Tractor Supply Company released its Q3 2021 financial results, posting a 15.8 percent increase of net sales, which topped $3.02 billion, up from $2.61 billion in Q3 of 2020. Net income increased 17.7 percent to $224.4 million from $190.6 million, and diluted EPS increased 20.4 percent to $1.95 from $1.62 in the third quarter of 2020.
“The third quarter marks our sixth consecutive quarter of double-digit comparable store sales growth. We are once again very pleased with the overall performance of our business, which exceeded our expectations,” says Hal Lawton, Tractor Supply’s president and chief executive officer. “Our outstanding results are indicative of the hard work and dedication of the more than 45,000 team members of Tractor Supply who are successfully navigating the challenging and ever-changing external environment.”
On the paint side, the Sherwin-Williams Company saw net sales increase 0.5 percent to $5.15 billion. Net sales from stores in the U.S. and Canada that have been open more than 12 calendar months decreased 2.8 percent in Q3 because of raw material availability issues. Earnings Before Interest, Taxes, Depreciation and Amortization (EBITDA) decreased in the quarter to $834.2 million, or 16.2 percent of sales.

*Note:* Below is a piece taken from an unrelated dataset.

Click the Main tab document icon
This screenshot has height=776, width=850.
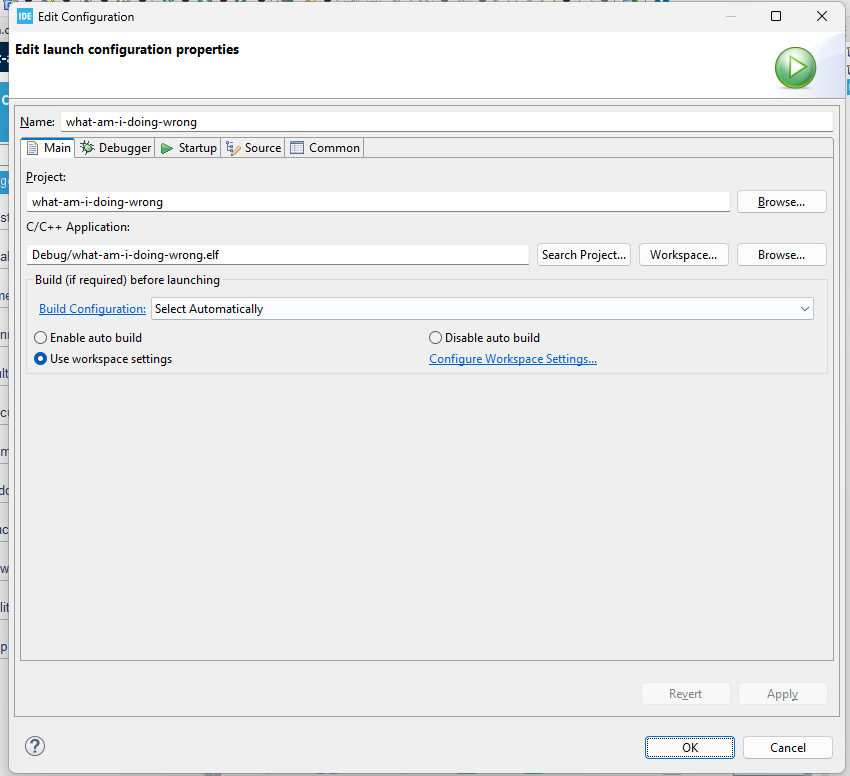click(32, 148)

“Demand remains strong across our pro architectural and industrial end markets; however, results in the quarter were significantly impacted by ongoing and industry-wide raw material supply chain challenges,” says chairman, president and chief executive officer, John G. Morikis. “Consolidated net sales increased less than 1 percent, as raw material availability negatively impacted total sales by a high single digit percentage, of which approximately 75 percent of the impact was in The Americas Group. The raw material availability challenges combined with higher raw material costs significantly pressured gross margins in the quarter.”

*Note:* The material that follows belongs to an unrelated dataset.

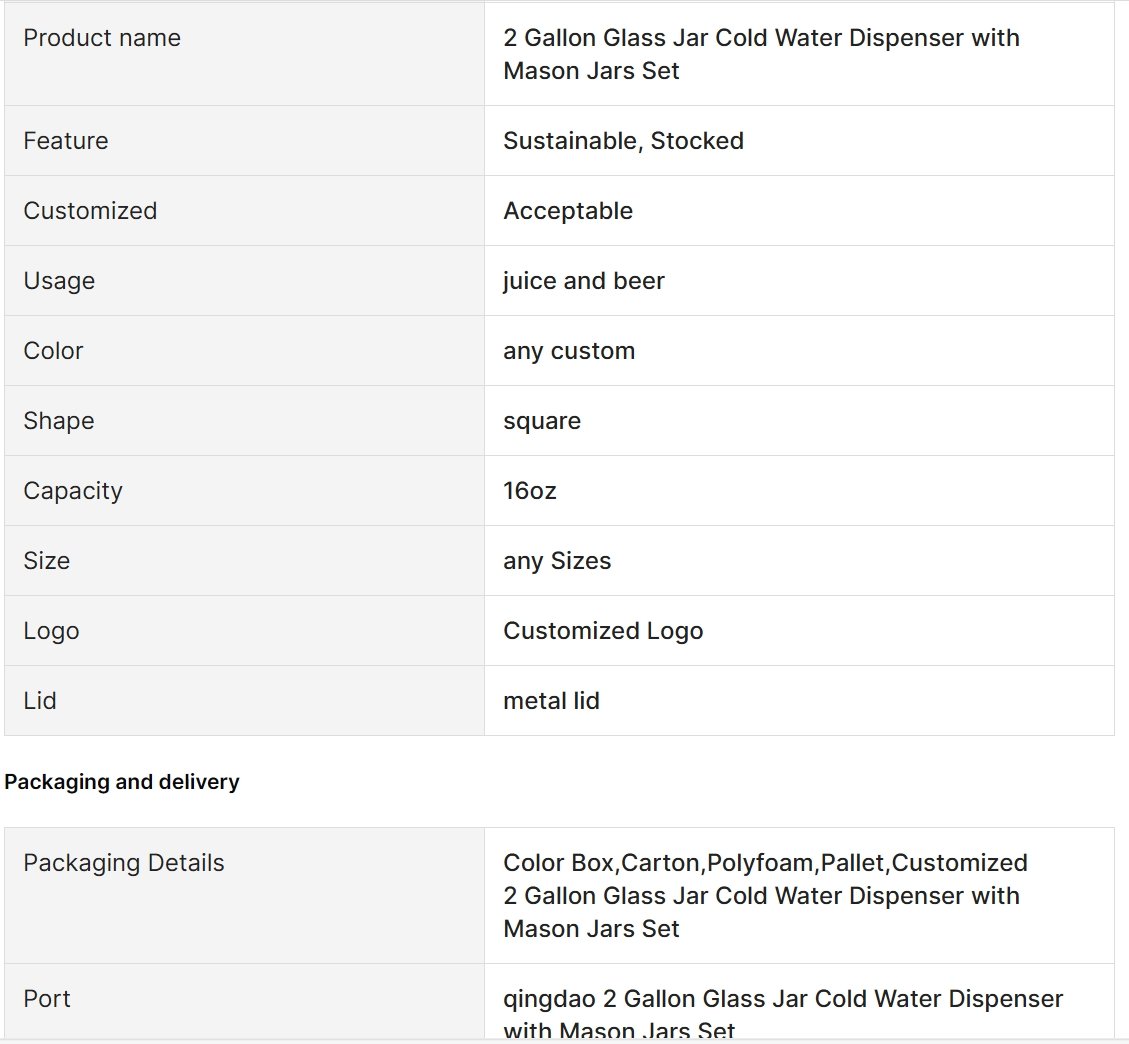Click the Color attribute label
The image size is (1129, 1044).
coord(53,351)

Outside the home improvement industry, Walmart saw comp sales grow 9.2 percent and comp transactions were up 5.7 percent. Total revenue for the company was $140.5 billion, up 4.3 percent, negatively affected by approximately $9.4 billion related to divestitures. Walmart’s U.S. inventory was up 11.5 percent in anticipation of another strong holiday spending season.
“Our momentum continues with strong sales and profit growth globally. Our omnichannel focus is pushing digital penetration to record levels,” says Doug McMillon, president and CEO. “We gained market share in grocery in the U.S., and more customers and members are returning to our stores and clubs around the world. Looking ahead, we have the people, the products and the prices to deliver a great holiday season for our customers and members.”
Target‘s Q3 compared sales grew 12.7 percent and store comparable sales increased 9.7 percent. Total revenue of $25.7 billion grew 13.3 percent compared with last year, driven by total sales growth of 13.2 percent and a 22.3 percent increase in other revenue.
“The consistently strong growth we’re seeing in our business, quarter after quarter, is a testament to the passion and commitment our team brings to serving our guests, and the trust we’ve built with them as a result,” said Brian Cornell, chairman and chief executive officer of Target Corporation. “Following comp growth of nearly 21 percent a year ago, our third quarter comp increase of 12.7 percent was driven entirely by traffic, and reflects continued strength in our store sales, same-day digital fulfillment services and double-digit growth in all five of our core merchandising categories. With a strong inventory position heading into the peak of the holiday season, our team and our business are ready to serve our guests and poised to deliver continued, strong growth, through the holiday season and beyond.”